Мы считаемъ удобнымъ разсмотрѣть вмѣстѣ былины о первомъ рядѣ подвиговъ Ильи и о его трехъ поѣздкахъ, въ виду того, что между тѣми и другими былинами замѣчается внутреннее сходство, нерѣдко вызывавшее ихъ взаимную контаминацію. Такъ, напримѣръ, встрѣча Ильи съ разбойниками принадлежитъ обоимъ рядамъ былинъ и можетъ быть поставленъ вопросъ, съ которымъ изъ обоихъ рядовъ былинъ это похожденіе Ильи находится въ органической связи? Взаимодѣйствія обоихъ рядовъ было тѣмъ возможнѣе, что и здѣсь, и тамъ главное содержаніе сводится къ тому, что Илья встрѣчаетъ на пути разныя помѣхи (заставы), которыя счастливо одолѣваетъ.

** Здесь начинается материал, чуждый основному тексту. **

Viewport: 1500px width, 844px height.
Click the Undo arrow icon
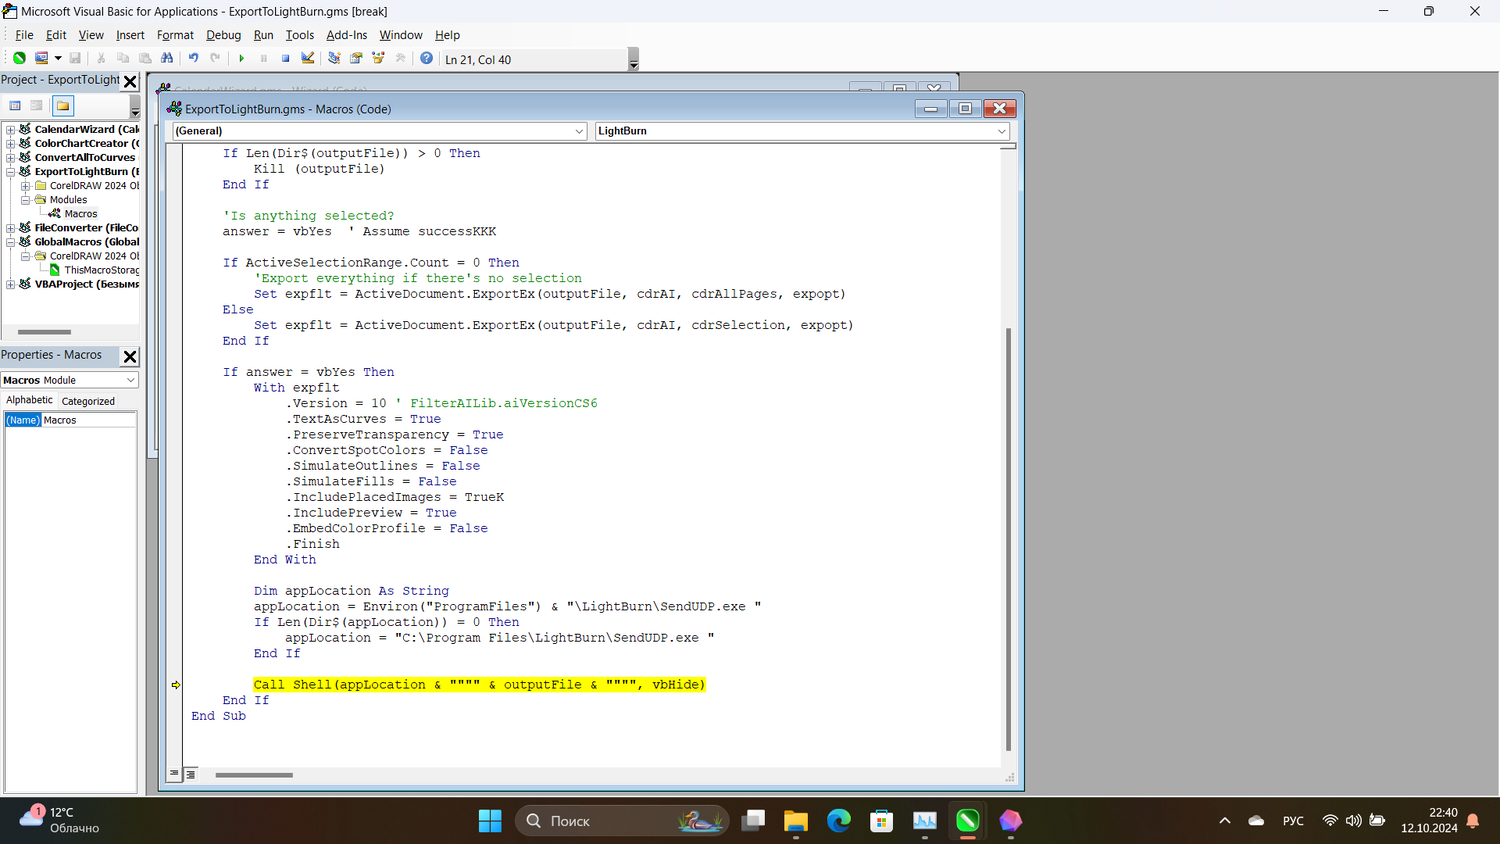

Мы не питаемъ ни малѣйшей надежды найти въ иранскихъ сказаніяхъ готовые оригиналы всѣхъ этихъ похожденій Ильи Муромца. Такое предпріятіе было бы совершенно безплодно. Мы ставимъ только вопросъ, не окажутся ли хотъ въ нѣкоторыхъ изъ перечисленныхъ мотивовъ такія аналогіи съ похожденіями Рустема, которыя дали бы намъ право говорить объ иранскихъ отголоскахъ въ русскихъ былинахъ, и если на такой вопросъ получится отвѣтъ положительный, то перейдемъ къ другому допросу, вопросу о своеобразной комбинаціи восточныхъ мотивовъ на русской почвѣ.

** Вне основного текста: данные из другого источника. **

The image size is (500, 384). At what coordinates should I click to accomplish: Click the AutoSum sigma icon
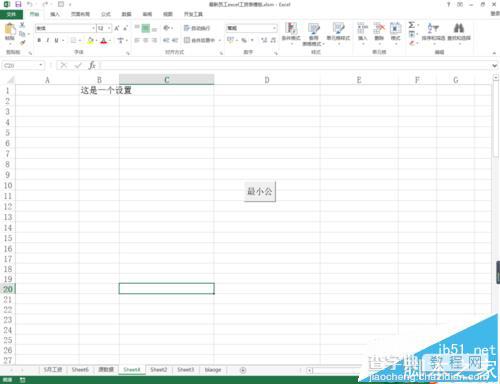412,25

Припоминая похожденія Рустема (и Исфендіара, его alter ego), мы немедленно убѣждаемся въ тонъ, что если вообще есть надежда въ нихъ найти что-нибудь сходное съ перечисленными былинными мотивами, то это сходство слѣдуетъ искать въ 7 помѣхахъ, встрѣченныхъ Рустемомъ на пути въ Мазендеранъ къ царю Кейкаусу и въ параллельныхъ съ ними 7 заставахъ, пройденныхъ Исфендіаромъ {См. Экскурсъ III.}.
Искать аналогій именно въ этомъ направленіи побуждаетъ насъ, прежде всего, сходство въ общемъ положеніи иранскаго и русскаго главнаго богатыря. Какъ Рустемъ, отпущенный своимъ отцомъ Залемъ, отправляется къ Бейкаусу (чтобы выручить его изъ плѣна) и избираетъ изъ двухъ дорогъ -- дальней и близкой -- вторую, на которой встрѣчаетъ семь заставъ (Хефтъ-ханъ), такъ Илья, получивъ благословеніе отца, отправляется въ Кіевъ къ Владиміру, избравъ кратчайшую, но опасную дорогу, на которой встрѣчаетъ рядъ помѣхъ (обыкновенно три).
Въ виду этого сходства въ главныхъ чертахъ плана похожденій Ильи и Рустема, можетъ быть сдѣлана попытка искать совпаденія въ нѣкоторыхъ деталяхъ, т.-е. въ отдѣльныхъ похожденіяхъ обоихъ сопоставляемыхъ богатырей.
Помѣхи, встрѣченныя Ильей на пути изъ роднаго города въ Кіевъ, перечисляются различно въ разныхъ былинахъ. Такъ, въ былинѣ Кирѣевскаго, записанной въ Нижегородской губерніи {Вып. I, отд. III, No 4, стр. 38.}, Илья самъ перечисляетъ ихъ такъ:
"На дорогѣ мнѣ было три помѣшиньки:
Перва помѣха -- очистилъ я Черниговъ градъ,
Друга помѣха -- я мостилъ мосты на пятнадцать верстъ
Черезъ ту рѣку, черезъ Самородину;
Третья помѣха -- я сошибъ Соловья-разбойника".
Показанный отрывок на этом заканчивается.